◆ **Given data**
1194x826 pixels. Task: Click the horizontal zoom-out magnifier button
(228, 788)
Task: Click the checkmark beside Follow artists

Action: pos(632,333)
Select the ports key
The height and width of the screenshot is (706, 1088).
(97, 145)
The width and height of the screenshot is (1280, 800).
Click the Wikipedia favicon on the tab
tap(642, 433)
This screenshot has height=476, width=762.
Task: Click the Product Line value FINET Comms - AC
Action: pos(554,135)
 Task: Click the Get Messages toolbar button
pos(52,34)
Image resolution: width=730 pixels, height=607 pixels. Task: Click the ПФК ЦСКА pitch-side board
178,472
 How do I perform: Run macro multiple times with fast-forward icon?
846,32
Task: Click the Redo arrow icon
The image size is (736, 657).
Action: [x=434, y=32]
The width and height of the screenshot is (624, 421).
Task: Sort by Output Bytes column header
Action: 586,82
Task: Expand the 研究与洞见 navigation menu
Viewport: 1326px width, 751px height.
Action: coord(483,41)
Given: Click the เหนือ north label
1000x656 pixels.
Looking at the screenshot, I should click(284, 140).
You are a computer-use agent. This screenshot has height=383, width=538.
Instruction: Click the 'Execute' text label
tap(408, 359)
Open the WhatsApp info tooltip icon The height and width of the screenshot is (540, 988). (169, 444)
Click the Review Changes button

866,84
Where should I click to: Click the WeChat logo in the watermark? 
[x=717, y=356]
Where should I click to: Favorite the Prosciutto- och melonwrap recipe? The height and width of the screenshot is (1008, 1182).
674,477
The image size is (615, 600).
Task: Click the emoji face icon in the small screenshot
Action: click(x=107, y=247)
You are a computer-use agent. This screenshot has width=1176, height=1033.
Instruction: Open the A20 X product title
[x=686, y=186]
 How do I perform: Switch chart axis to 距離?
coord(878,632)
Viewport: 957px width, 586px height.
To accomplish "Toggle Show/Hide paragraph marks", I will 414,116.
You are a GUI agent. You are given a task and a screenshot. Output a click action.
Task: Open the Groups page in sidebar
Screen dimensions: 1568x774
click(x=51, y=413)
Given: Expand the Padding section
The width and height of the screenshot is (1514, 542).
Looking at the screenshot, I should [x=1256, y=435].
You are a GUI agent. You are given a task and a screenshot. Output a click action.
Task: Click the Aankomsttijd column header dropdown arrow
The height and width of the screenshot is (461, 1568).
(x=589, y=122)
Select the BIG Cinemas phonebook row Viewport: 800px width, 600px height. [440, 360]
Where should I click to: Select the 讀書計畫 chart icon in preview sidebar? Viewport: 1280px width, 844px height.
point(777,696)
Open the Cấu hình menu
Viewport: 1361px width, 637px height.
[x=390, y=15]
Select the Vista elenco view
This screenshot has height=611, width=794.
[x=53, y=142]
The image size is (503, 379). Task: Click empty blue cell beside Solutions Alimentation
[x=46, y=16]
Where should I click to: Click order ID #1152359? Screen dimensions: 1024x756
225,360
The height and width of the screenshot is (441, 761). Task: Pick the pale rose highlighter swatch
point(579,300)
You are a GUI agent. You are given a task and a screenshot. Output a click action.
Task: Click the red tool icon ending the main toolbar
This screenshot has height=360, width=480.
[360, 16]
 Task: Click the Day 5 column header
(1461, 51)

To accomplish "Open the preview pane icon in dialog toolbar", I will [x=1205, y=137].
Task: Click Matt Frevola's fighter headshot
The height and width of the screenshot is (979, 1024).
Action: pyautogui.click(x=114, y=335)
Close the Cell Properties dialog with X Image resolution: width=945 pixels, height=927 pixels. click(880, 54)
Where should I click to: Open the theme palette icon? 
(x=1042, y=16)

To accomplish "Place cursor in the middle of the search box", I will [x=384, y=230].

◆ **Your assignment**
Which lines in the listing above hold the word "Expand"? Show each of them.

◆ **Written reply**
Task: Expand the 研究与洞见 navigation menu
Given: Expand the Padding section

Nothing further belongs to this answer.